I learned I don't have to wear my glasses, but, I can't wear my contacts right now. The laser isn't coming near my eyes but, the pressure I've been feeling behind my eyes makes them uncomfortable. So, I still wear them. I've been getting some compliments but, it's just not the same. I like being free and having loose eyeballs to see every which direction. I also hate my face so, having something like glasses on it doesn't help the situation.
Today, I went onto my Kaiser health planner thing and was looking at my past results because I'm going to go back in for another thyroid blood test probably tomorrow or the next day. I checked in my "Ongoing Health Issues" to see what they have me classified as. Apparently, I have three concurrent diagnosis. Not just two. Oh lucky me.
I do have what is called Hashimoto's Thyroiditis. My immune system also attacked my thyroid. This is all separate from Wegener's Granulomatosis. That autoimmune disease doesn't touch the thyroid. But, apparently, my body decided my thyroid was also a foreign body. So, Hashimoto's, my plasmacytoma, and ... there it was, actually written in my file Wegener's Granulomatosis/Granulomatosis with Polyangiitis. It gave me some comfort to see it there. Now, if I go into the emergency room for any of these reasons, it's there. The doctors that I see can see that now, I won't have to keep explaining it as I had to every time I was bounced to a new specialist.
I did some research on my new medication that's upcoming. I'm gonna lose my hair, there's no avoiding it. It may not fall out completely but it's gonna come out enough that I think I will end up returning to work without the only part of me that I really liked ... my hair. But I'm OK with that. I'm glad I kept all my hats. The meds are given based on weight, so many mgs per lb. I am fat. It's the truth. I'm not looking for sympathy. I am overweight, it's a fact. Which means, I have to take A LOT of this medicine which is going to mean I'll have some significant side effects.
But you know what? I'll go bald, I'll be nauseous for a few weeks, I'll vomit every day if I have to. My disease is fatal if not treated. I'd rather be bald than dead! So what if I have huge eyes already. I'll just have to learn to put on some good makeup to try and make my face pretty in the absence of my hair. It's just hair, it will grow back and it's not like it would look bad becauase of a crappy haircut. It will be a sign of what I overcame, what I fought back against and that I am still alive.
So yes, Prednisone, I hate your ever-loving guts right now for making me gain weight. I hate that you make me weak on top of the fatigue from radiation. I hate what you are doing to my body. I'm gonna hate your pal Cytoxan too, believe me. But, you are both here to keep me alive and for that, I will take whatever it is you think I need to suffer through.

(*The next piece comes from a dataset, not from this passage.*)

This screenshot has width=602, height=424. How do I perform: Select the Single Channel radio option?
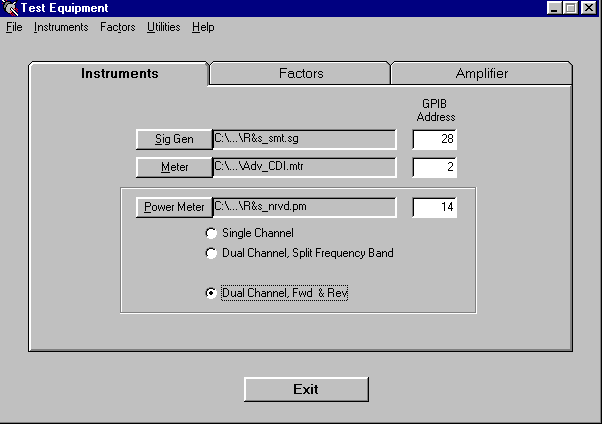(x=211, y=233)
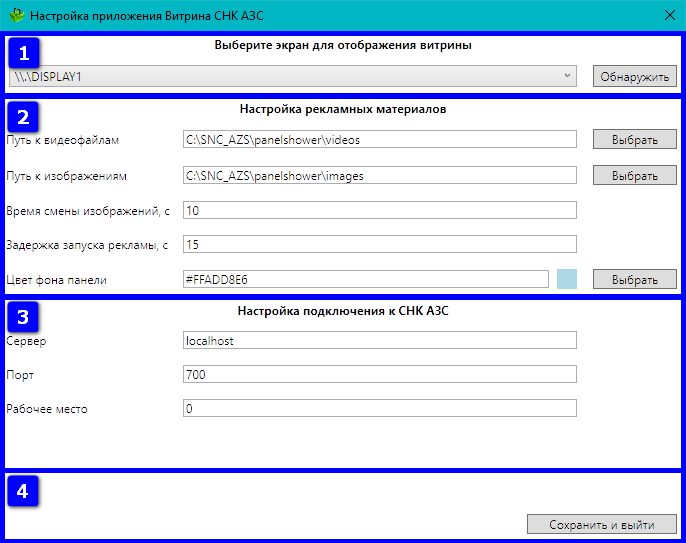Click the blue number 3 section badge
Screen dimensions: 686x543
[x=24, y=317]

So bring it, drugs, bring it on.
Oh, and I wrote today. 10 pages 5676 words. I know real authors probably do so much more than that but, I've done it three days now. My "novel" is 27 pages long. Well, 27 full 8.5 x 11 pages. Who knows what that would translate into on those lil book pages. Maybe I might even let someone take a peek at it. Maybe. I don't know. It's still so raw. But, I am excited that I am actually writing again. It feels good. It feels like me. Maybe, when I'm finished, I'll do one of those Kickstarter pages to get funding to try and get it published. Ah, the things I could do if I could make extra money writing. Maybe buy a house with a writing nook in it for me?
A girl can most certainly dream. Especially with the amount of free time I have write now!